You could indeed create such a product ... if you could find an institution with an exposure to house prices (eg a building society or bank) which wanted to hedge that exposure by offloading some proportion of it to other parties - who would probably be either investors who wanted exposure to residential property without the hassle, or ftbs trying to ensure their savings kept pace with the inflation measure that really matters to them, which is house price inflation.

Effectively the lending institution would create a derivative based on a house price index, so there would indeed be a direct link to house prices. There's a residential property tracker linked to the Halifax house price index in the UK, so it shouldn't be impossible here. 

There are a few features with any tracker which make it more suitable to a lump-sum investor than an ftb saving on the drip (fixed term, money upfront, etc), and you'd need to take account of charges (it's unreasonable to expect anyone to do it for nothing), but it could certainly work. Why not ask your good friends at _Irish Nationwide_ if they'd like to be first into the breach ?


----------



## <A HREF=http://pub145.ezboard.com/baskaboutmoney.s (26 Mar 2004)

*Re: Residential Tracker*



> Great to see you recommending a tracker bond (gasp !).

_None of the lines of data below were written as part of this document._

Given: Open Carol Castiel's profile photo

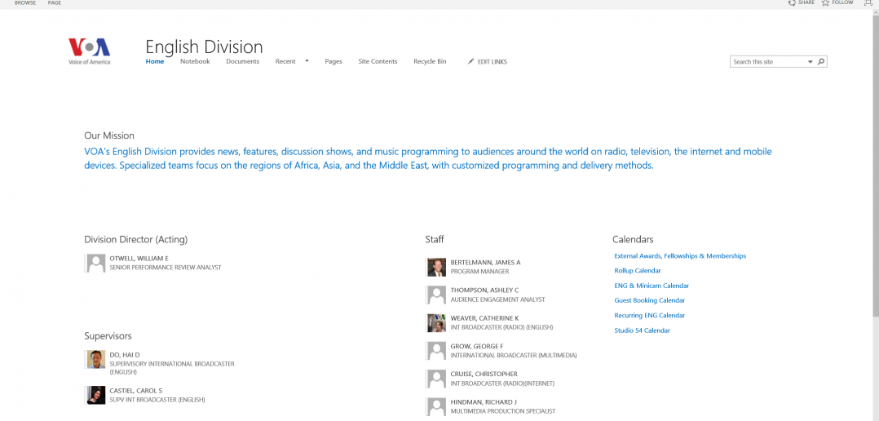Looking at the screenshot, I should 96,395.
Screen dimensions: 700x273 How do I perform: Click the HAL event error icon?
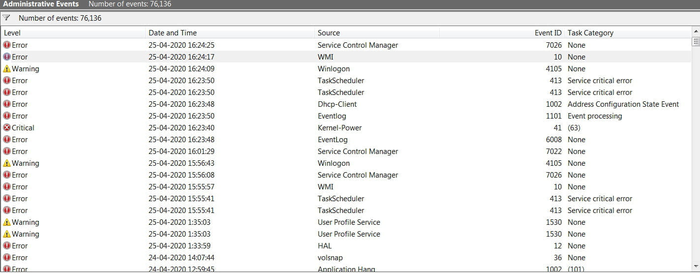[7, 246]
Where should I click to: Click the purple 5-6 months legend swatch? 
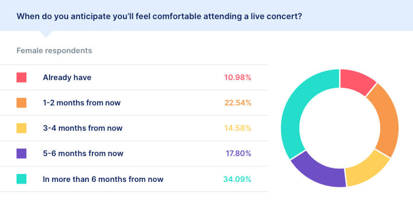21,153
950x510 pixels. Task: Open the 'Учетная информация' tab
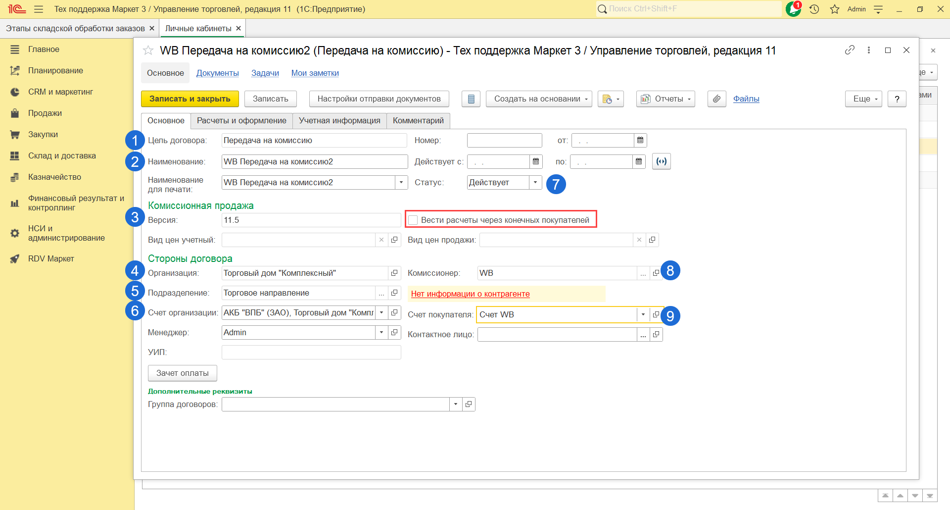point(339,121)
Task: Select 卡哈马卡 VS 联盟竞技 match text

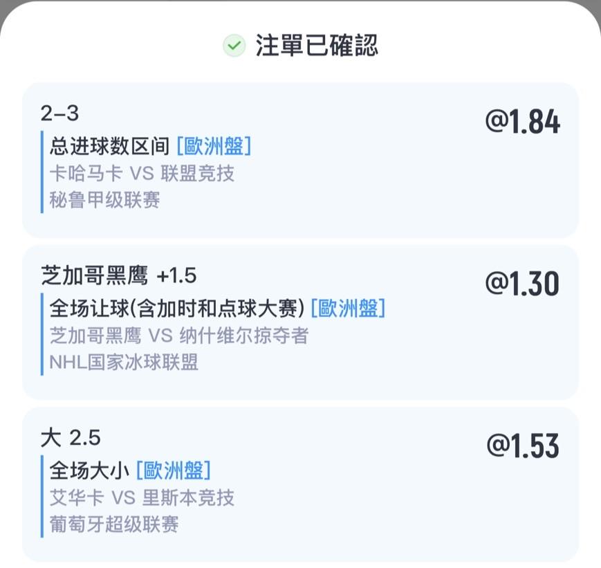Action: tap(142, 173)
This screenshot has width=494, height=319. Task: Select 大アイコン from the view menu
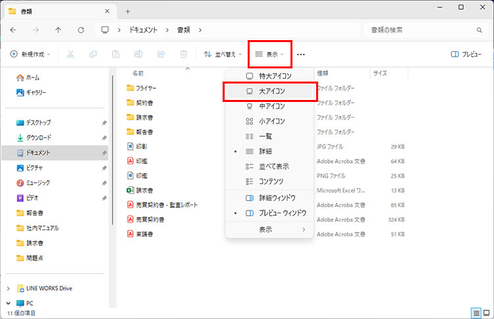pos(271,91)
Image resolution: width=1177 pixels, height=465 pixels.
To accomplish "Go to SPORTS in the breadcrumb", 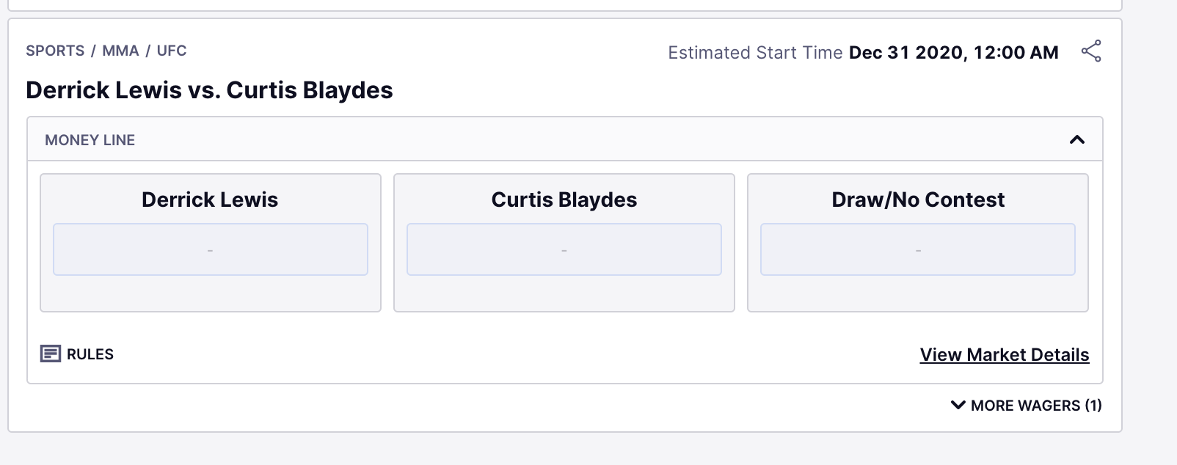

Isn't it more akin to an index tracker rather than a tracker bond?


----------



## Dogbert (26 Mar 2004)

*Residential Tracker*

Hi O,

Yes, I guess it is as Brendan outlines it. Brendan referred to it as a tracker bond and I confess I followed him unthinkingly.

On mature reflection, as they say, I'm not so sure it'll work as an open-ended fund, because you'd need a constant supply of the derivative asset. I'd envisage it more as a tranched product like a tracker bond. You could also build a guarantee around it, which might make it a more attractive proposition to the customer, though obviously there's a cost to that.


----------



## Brendan Burgess (26 Mar 2004)

*Re: Residential Tracker*

It's a bit of both, but let's not worry about the name until the product is being launched.  Let's get the principle right.

A guarantee would be completely against the purpose of the product. If I have a deposit which is worth 4% of the value of a house, by investing in this product, I will always have 4% of the value of the house, whether house prices fall or not.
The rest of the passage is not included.